I'm still in search of a good task management system that balances trying to complete about 40 projects at one time (some of which are quite large and time consuming; others not) with daily clinical service, teaching and research responsibilities. If anyone who reads this blog has any good suggestions, I'm all ears.

The First Blog

The idea for this blog came from my daily work life.

I'm a pathologist, and I specialize in Informatics. Informatics is a very broad term, which as many know is defined differently by seemingly every person to whom you ask the question "What is Informatics?" (an official definition has been posted on the American Medical Informatics Association web site). For me, Informatics is just what I do every working day, and that is to provide faculty-level oversight for the laboratory information systems (LIS) as well as the ancillary support systems operating within our laboratories. Decisions have to be made frequently...some good and some...well...let's just say that I've learned more than a few things. Everything is relative, but the term "trial by fire" at times feels appropriate and hence the title of my blog.

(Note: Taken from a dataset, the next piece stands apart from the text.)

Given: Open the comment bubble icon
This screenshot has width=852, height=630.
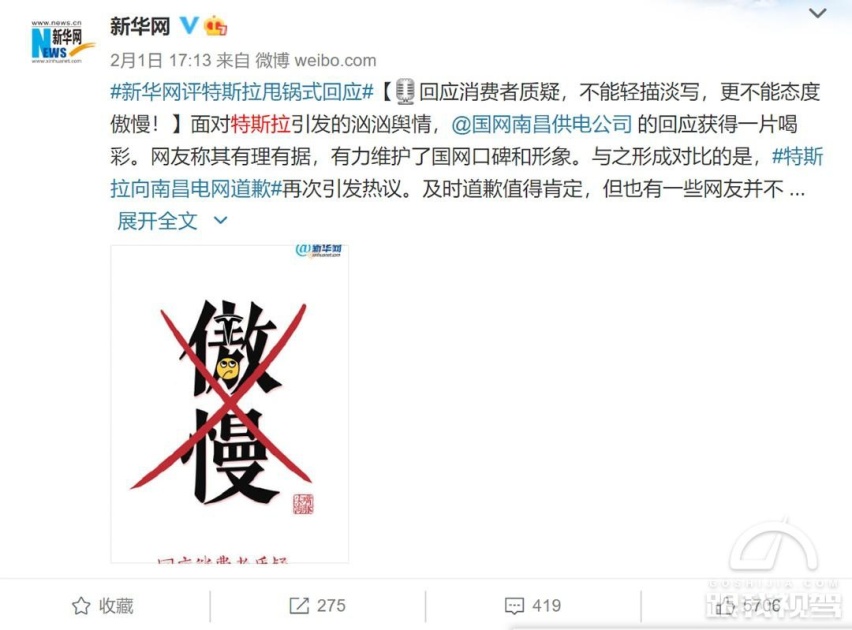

I learned much of what I know about Informatics during my training. However, there are some things (okay, maybe a lot of things) that you just don't find out until you are the one who is charged with making the decisions, or at least greatly influencing them. Since I started in my current position, I've reflected upon the fact that these types of decisions are faced by many pathologists. After all, practically every laboratory in the United States has some sort of information system which has to be managed, and medical input into that management is critical to its success.

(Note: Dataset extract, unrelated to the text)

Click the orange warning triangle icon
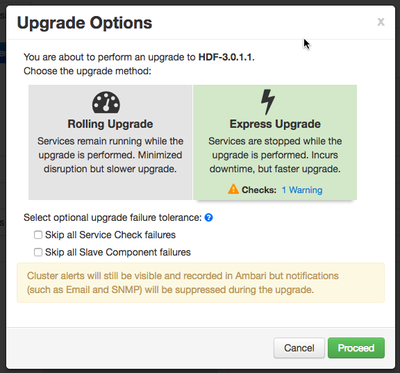400x373 pixels. pyautogui.click(x=233, y=190)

Could other pathologists learn from what I have been through? I don't know, but I hope so. Some will undoubtedly find this topic boring...until they get hit with a HIPAA audit. So here goes...

By the way, the opinions expressed in this blog are my own. Completely. Entirely. No exceptions. They certainly do not represent the opinions of anyone other than myself or any entity, including any organization in which I hold membership, for whom I work or with whom I have had the opportunity to conduct business.